We have a storage bucket which has sensitive data stored in it, in the form of JSON files. For a PCI compliance, we have to make these files read only.
Versioning will be enabled on the bucket so Retention policy can not be used.
I tried keeping only one account in the bucket permissions with Read Only access, that (not really) partially serves the purpose. But any user with Editor or Owner role can edit the file permissions and change it back to Editable and modify the file.
How to restrict anyone and everyone to not be able to edit or modify the file GCP?
Is this technically possible with Google Cloud Platform?
If not, how to reduce access to a file as minimum as possible?
EDIT
I am not sure if we would compulsorily enable versioning, I will discuss this with the team (once they are available) and mention the same in the question.

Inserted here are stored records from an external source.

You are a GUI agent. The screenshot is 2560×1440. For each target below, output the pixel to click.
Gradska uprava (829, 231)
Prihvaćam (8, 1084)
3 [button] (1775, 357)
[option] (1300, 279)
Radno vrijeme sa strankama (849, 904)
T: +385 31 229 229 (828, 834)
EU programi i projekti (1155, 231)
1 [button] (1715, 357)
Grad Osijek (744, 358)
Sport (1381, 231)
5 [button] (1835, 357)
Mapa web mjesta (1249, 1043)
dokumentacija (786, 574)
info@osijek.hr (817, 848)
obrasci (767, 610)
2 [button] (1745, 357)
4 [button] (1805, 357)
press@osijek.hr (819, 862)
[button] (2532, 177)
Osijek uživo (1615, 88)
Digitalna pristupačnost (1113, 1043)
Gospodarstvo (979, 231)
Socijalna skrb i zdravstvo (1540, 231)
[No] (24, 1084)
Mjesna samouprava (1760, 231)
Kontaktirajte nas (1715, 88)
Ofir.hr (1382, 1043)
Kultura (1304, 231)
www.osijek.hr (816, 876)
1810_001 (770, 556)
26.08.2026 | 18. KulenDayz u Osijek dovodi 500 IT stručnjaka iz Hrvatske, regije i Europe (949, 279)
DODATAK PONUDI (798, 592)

So answers which consider "versioning will not be enabled" or ignore versioning completely, are also welcomed.
The following answer assumes that you will choose to disable versioning, as it is not compatible with retention policies.

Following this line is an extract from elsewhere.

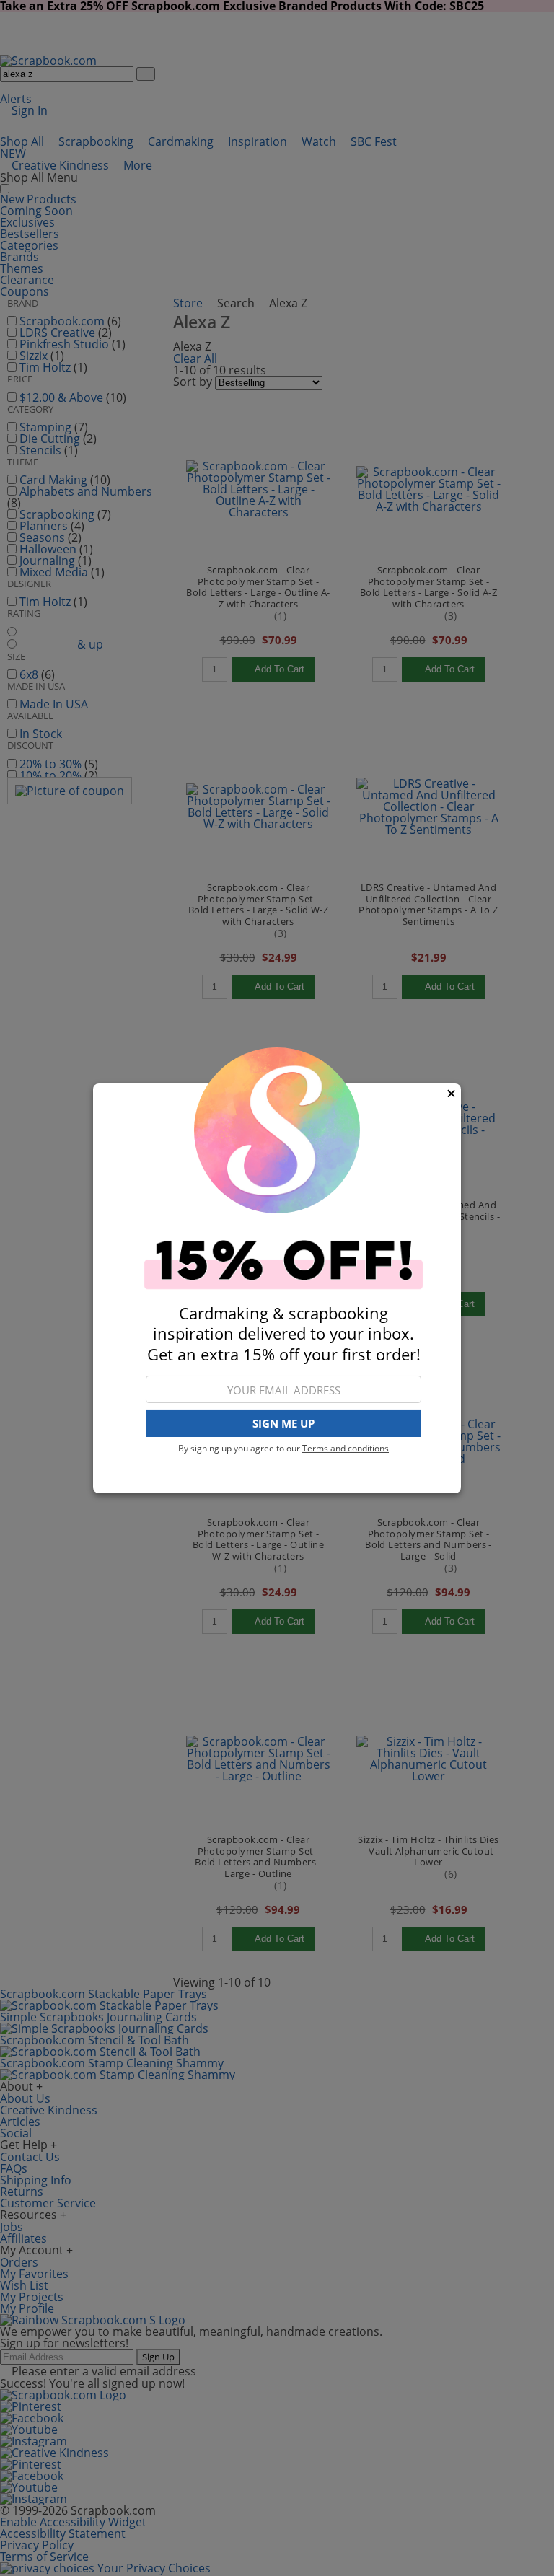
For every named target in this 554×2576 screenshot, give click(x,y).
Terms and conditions (345, 1448)
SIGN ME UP (283, 1423)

You may want GCS's Bucket Lock feature. Placing a retention policy on a bucket ensures that all current and future objects in the bucket cannot be deleted or overwritten until they reach the age you define in the retention policy, which sounds like what you want. Once you have enabled it and verified that it works correctly with your workflow, you can lock the policy in place to irrevocably revoke your ability to remove objects before the specified retention date.
This is a serious decision for an existing bucket, so I'd read up on it before turning it on: https://cloud.google.com/storage/docs/bucket-lock
Once you've decided to enable it, you can do so from the console or by using gsutil:
gsutil retention set 1y gs://my-bucket-name # 1y = 1 year
Once you're happy and want to make it permanent:
gsutil retention lock gs://my-bucket-name
As mentioned at the top, this feature is incompatible with another object preservation option: versioning. However, this is usually not a problem, as the most common use case of versioning is to prevent accidental deletion, and if your goal is to prevent any possibility of deletion, versioning is unnecessary.